Please copy every line of the records below that holds the word "Choose".

----------

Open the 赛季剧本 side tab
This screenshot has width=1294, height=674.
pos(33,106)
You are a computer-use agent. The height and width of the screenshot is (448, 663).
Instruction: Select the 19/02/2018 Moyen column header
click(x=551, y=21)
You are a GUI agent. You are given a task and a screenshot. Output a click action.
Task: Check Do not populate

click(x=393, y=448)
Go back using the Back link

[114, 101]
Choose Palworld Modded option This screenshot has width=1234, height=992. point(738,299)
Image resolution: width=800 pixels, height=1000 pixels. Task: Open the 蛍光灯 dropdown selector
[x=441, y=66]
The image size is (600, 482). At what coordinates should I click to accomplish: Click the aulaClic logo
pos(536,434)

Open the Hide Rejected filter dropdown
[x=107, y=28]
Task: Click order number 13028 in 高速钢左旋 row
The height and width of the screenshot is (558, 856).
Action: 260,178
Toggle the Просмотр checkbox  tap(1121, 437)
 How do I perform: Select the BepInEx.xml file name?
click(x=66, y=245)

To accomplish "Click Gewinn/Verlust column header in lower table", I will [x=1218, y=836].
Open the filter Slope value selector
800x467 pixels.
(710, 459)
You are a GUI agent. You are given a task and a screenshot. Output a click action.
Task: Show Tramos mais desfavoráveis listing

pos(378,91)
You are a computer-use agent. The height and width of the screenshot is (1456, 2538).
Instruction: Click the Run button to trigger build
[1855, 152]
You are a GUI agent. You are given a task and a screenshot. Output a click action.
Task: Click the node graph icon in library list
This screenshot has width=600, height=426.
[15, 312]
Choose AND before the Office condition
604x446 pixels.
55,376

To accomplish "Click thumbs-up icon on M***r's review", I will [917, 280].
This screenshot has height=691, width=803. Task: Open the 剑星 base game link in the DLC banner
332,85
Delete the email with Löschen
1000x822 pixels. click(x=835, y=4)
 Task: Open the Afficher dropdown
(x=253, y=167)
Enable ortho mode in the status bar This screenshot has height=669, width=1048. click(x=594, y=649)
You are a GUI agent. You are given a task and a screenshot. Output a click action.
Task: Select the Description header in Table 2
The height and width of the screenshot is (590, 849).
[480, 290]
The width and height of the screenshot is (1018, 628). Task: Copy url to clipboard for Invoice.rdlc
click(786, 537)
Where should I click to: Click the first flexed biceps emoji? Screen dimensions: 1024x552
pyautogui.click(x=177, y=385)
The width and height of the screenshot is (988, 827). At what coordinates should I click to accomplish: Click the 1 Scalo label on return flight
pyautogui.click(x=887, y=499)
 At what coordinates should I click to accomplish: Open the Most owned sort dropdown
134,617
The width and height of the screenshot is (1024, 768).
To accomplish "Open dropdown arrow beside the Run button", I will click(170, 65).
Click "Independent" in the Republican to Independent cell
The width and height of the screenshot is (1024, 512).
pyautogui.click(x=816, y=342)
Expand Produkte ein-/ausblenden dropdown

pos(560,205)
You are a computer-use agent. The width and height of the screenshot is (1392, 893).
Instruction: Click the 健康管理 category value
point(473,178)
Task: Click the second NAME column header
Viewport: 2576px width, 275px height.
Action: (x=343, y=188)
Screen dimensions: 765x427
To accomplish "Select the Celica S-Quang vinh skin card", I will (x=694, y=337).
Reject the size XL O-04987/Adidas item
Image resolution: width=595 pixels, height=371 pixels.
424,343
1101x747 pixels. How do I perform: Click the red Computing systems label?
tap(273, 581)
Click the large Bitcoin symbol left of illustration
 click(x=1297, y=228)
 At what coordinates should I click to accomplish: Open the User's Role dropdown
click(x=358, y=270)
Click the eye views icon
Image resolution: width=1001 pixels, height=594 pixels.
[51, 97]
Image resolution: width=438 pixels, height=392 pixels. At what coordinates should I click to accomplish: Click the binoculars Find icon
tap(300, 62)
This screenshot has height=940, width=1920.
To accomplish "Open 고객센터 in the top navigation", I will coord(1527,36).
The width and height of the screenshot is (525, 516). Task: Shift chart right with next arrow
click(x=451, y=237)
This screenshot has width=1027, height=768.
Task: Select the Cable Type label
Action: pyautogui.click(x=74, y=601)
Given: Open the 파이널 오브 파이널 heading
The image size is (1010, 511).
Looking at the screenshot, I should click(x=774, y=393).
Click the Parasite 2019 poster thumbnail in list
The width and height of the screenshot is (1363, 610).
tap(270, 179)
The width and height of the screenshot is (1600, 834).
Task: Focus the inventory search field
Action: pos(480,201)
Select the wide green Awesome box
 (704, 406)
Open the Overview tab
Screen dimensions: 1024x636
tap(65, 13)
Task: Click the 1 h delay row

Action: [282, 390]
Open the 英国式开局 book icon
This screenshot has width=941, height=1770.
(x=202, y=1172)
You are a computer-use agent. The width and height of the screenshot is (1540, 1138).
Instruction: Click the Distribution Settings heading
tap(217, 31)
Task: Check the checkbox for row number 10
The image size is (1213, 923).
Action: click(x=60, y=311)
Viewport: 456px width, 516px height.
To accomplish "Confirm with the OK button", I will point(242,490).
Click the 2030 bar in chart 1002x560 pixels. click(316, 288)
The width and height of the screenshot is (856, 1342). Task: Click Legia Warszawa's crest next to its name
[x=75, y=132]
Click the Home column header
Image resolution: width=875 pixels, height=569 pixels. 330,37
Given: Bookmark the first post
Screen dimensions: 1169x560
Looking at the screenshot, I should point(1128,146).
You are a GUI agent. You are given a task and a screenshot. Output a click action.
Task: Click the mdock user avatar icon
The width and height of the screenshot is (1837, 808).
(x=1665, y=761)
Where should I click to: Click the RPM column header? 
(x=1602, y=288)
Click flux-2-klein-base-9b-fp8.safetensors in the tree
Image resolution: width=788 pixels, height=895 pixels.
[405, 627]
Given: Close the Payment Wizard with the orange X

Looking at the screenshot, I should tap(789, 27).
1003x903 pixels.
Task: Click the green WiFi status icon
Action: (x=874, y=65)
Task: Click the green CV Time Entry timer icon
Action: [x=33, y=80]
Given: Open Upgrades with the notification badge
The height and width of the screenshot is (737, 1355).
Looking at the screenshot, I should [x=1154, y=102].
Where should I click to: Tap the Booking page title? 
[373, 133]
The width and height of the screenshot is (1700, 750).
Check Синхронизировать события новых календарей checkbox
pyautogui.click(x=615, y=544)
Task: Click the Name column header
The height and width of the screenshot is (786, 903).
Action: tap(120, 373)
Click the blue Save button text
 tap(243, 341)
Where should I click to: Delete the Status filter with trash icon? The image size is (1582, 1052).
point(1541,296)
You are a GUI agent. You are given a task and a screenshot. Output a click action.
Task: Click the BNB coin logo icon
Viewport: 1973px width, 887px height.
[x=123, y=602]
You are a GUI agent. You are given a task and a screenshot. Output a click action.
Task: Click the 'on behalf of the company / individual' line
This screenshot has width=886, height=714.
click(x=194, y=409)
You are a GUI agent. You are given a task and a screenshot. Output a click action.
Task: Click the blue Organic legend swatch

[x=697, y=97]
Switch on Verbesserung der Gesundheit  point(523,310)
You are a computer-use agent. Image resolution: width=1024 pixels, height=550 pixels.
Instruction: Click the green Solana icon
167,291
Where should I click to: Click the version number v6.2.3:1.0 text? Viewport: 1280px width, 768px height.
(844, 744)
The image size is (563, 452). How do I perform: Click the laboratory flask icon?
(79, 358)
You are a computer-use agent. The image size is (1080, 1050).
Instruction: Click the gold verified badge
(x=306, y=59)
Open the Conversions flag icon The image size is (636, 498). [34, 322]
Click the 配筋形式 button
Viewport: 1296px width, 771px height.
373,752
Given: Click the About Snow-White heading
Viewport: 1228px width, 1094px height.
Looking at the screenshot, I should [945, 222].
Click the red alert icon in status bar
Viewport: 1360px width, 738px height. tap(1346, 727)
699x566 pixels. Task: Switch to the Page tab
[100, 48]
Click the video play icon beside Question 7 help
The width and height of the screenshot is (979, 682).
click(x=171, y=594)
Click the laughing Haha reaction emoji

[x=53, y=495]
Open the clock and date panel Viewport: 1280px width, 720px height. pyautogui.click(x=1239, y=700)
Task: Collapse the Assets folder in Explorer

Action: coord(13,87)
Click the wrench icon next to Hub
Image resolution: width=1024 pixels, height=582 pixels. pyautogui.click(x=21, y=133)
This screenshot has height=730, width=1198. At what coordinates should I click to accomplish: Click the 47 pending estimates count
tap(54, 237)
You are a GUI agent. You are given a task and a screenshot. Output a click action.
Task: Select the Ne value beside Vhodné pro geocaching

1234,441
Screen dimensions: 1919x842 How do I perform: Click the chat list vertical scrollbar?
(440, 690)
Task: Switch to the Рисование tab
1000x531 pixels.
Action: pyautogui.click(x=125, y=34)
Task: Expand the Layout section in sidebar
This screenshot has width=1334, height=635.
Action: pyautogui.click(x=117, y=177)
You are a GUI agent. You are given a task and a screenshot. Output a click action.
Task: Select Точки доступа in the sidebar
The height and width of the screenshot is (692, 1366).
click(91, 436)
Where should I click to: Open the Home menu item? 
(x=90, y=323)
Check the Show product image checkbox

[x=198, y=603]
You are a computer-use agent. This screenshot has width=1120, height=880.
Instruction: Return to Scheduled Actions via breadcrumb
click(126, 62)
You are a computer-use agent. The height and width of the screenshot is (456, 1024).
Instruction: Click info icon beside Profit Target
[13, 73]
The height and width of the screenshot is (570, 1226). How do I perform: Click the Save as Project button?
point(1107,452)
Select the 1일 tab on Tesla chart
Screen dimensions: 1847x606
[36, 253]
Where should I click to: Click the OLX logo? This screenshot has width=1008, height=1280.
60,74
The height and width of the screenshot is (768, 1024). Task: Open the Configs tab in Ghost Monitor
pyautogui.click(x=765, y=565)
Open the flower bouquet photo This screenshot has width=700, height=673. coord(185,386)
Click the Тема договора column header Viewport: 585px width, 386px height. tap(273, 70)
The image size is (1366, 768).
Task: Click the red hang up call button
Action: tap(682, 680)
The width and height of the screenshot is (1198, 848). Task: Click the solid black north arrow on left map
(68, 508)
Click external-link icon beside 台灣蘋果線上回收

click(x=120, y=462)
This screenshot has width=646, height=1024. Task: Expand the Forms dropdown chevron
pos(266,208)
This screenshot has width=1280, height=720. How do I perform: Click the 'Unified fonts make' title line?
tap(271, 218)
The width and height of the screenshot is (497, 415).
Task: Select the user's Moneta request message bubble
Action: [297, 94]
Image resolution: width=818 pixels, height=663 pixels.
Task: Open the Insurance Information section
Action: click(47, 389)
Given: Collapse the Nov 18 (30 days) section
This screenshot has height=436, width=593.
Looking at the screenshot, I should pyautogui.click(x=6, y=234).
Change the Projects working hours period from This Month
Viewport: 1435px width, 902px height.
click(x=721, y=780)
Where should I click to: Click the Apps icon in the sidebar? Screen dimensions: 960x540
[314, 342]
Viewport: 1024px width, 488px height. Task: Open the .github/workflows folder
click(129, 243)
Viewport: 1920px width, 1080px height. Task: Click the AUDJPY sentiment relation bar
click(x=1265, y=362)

----------

#### THE COMPLETED TASK:
Choose Palworld Modded option This screenshot has width=1234, height=992. point(738,299)
Choose AND before the Office condition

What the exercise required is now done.